Сокрушительные удары Красной Армии побуждали гитлеровцев еще шире развертывать идеологические диверсии, прибегать к провокациям, лжи, клевете и обману, шантажу, угрозам и при помощи подлогов, подобных подброшенному «приказу», пытаться рассчитывать на всякие человеческие ничтожества с мелкой, трусливой душонкой…
20 августа был получен приказ по железной дороге прибыть в Тулу. Опять в этот замечательный город!
Колонны дивизии прибыли к железнодорожной станции Змиевка, где и быстро завершили погрузку. Пять эшелонов с войсками отошли от станции первыми, а штаб дивизии и мелкие подразделения отправлялись шестым эшелоном через Орел и Мценск.
От Змиевки до Орла гитлеровцы при отступлении вывели из строя все железнодорожное полотно. С чисто немецким педантизмом они взрывали рельсы через каждые 5-10 метров специальным зарядом. Железнодорожные войска Красной Армии быстро восстановили линию, и по ней беспрерывным потоком понеслись составы с войсками и боеприпасами для фронта.
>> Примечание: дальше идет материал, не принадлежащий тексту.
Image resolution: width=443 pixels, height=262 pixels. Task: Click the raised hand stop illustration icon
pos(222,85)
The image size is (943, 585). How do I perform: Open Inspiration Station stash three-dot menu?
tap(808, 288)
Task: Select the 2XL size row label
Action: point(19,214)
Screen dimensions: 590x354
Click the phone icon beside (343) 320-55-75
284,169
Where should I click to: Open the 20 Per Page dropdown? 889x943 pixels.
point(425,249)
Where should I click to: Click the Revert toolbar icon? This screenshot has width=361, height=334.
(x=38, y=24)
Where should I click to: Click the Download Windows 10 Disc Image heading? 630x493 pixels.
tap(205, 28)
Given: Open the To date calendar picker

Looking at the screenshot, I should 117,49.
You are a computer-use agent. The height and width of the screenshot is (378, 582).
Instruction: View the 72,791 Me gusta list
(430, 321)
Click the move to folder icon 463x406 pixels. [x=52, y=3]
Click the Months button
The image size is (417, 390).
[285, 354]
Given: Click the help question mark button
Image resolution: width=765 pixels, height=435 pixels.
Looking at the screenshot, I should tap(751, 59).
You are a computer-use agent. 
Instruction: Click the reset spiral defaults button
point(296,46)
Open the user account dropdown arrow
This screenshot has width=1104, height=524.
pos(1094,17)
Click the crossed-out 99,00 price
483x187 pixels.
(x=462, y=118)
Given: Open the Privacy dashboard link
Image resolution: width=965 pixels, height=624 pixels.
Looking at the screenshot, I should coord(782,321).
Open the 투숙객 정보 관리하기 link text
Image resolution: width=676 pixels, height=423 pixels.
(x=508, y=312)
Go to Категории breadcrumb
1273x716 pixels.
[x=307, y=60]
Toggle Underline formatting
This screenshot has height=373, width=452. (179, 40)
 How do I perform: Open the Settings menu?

В Орел приехали 24 августа. Железнодорожная станция и сам город — сплошные руины. Повсюду почерневшие скелеты кирпичных зданий, на каждом шагу — следы «работы» вражеских команд поджигателей и подрывников. По рассказам местных жителей, гитлеровцы разрушали город по заранее подготовленному плану — закладывали в погреб каждого дома тол и взрывали. Так методично превращали они в развалины квартал за кварталом. Для этой цели фашисты использовали также авиационные бомбы, которые не смогли вывезти в тыл своих войск.
Кратчайшим путем на Тулу — через Мценск — нас почему-то не пропустили. Эшелон повернул в сторону Ельца. Эта станция встретила нас непривычной суетой — женщины продавали помидоры, яблоки, груши, молоко.
Рядом с нашим эшелоном остановился состав, который вез на фронт узбекское национальное соединение. Не со всеми товарищами по оружию можно было легко объясниться, ибо некоторые воины-узбеки плохо владели русским языком. Здесь же, на перроне станции, узбеки устроили для нас своеобразный концерт художественной самодеятельности: одни играли на национальных инструментах — на длинных, почти двухметровых трубах, издававших торжественно-грустные звуки, другие подыгрывали на бубнах и скрипках, третьи пели и танцевали в ритм музыки.
Наши воины в долгу не остались — зазвучали литовские песни.
Для моего ФЭДа работы было немало — снимал на память импровизированный праздник дружбы народов!
Со станции Елец наш эшелон проследовал в Тулу через город Ефремов.
Прибыли на место назначения 27 августа. Штаб дивизии расположился в деревне Плеханово, в 6–7 километрах от Тулы, а наш отдел — в деревне Хрущево.
Только-только устроились на новом месте, а у нас уже гость — Нарком внутренних дел Литовской ССР А. Гузявичюс. Он приехал опять с той же целью — подобрать хороших ребят в военное училище НКВД. Договорился с Ю. Барташюнасом о том, чтобы и из нашего взвода охраны послать на учебу нескольких бойцов. Народный комиссар беседовал в отдельности с каждым кандидатом взвода: Мы еще не знали, кого конкретно он сагитировал, но оперуполномоченные получили задание подобрать в полках около десяти бойцов взамен уходящих. Это свидетельствовало о том, что Гузявичюс поработал не зря.